==== THE DATA ====

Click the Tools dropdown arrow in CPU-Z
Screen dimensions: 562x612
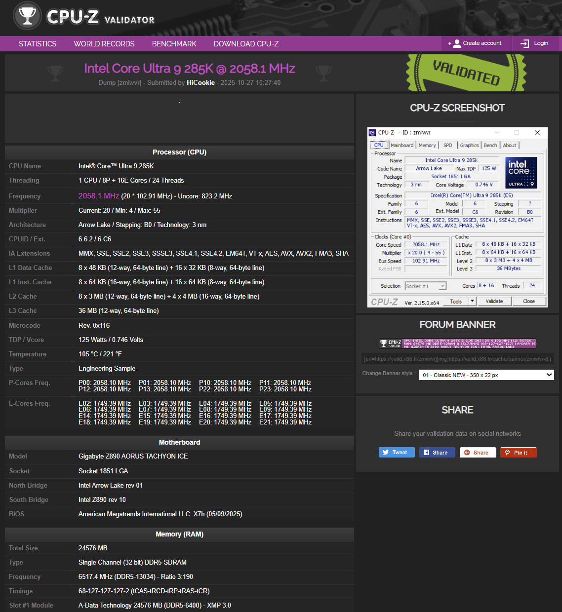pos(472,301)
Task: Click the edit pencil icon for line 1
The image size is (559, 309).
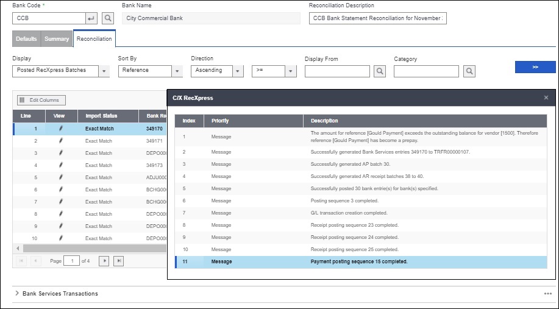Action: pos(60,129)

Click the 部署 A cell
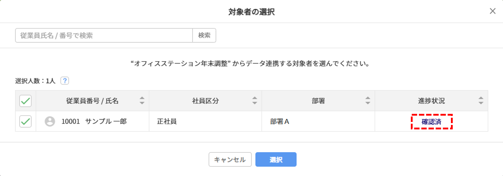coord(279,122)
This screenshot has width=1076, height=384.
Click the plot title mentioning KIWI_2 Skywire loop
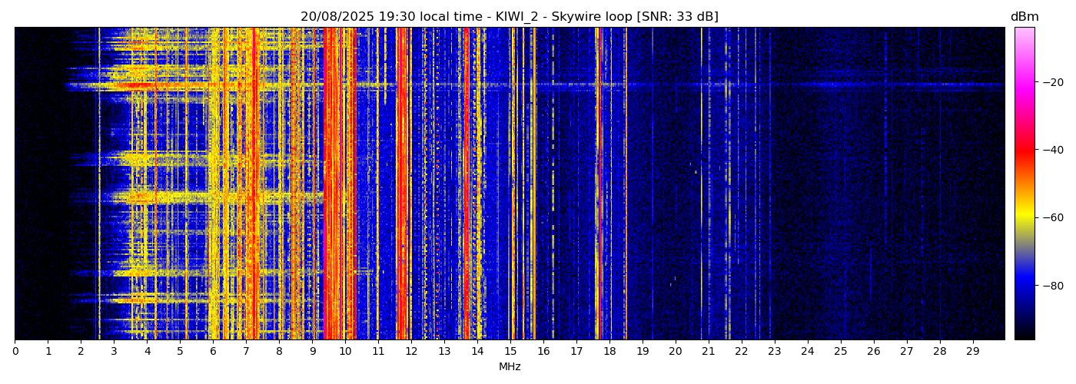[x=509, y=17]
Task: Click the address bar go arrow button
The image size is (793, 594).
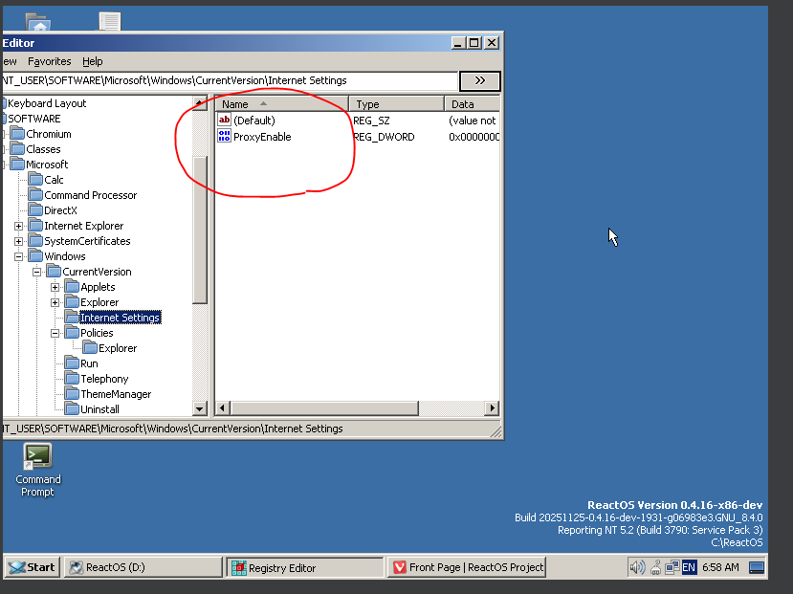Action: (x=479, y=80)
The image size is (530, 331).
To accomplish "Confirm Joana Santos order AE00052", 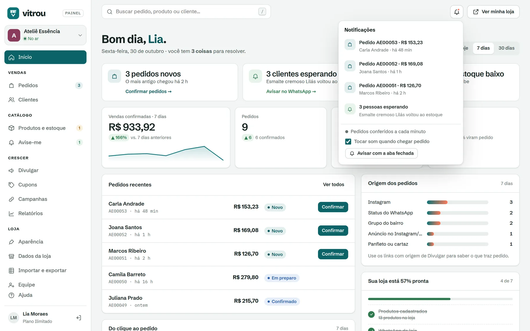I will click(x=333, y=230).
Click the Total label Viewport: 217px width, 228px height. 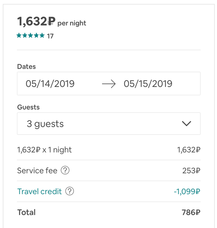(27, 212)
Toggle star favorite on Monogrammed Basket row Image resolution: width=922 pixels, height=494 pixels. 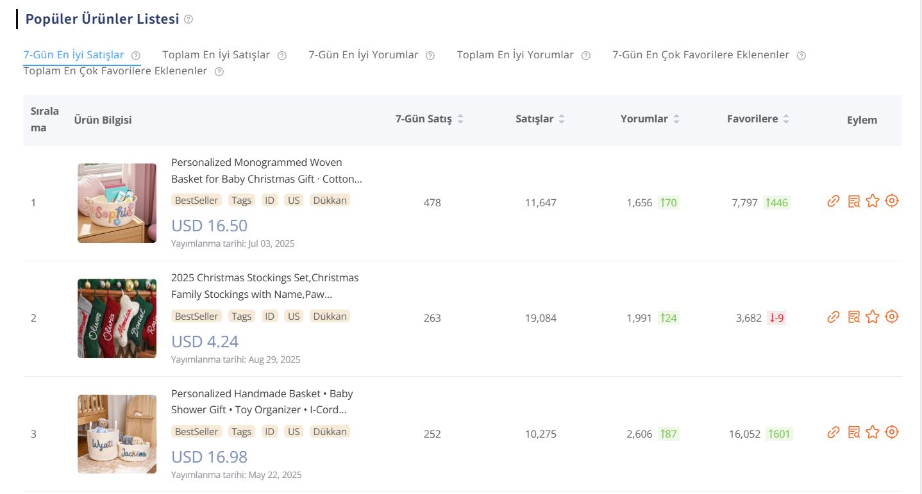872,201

====

- **WORK TO COMPLETE**
Check each line of the records for "Task" and copy the ones that contain it.

- **FINISHED EXERCISE**
Task: Click the edit pencil icon for line 1
Task: Click the address bar go arrow button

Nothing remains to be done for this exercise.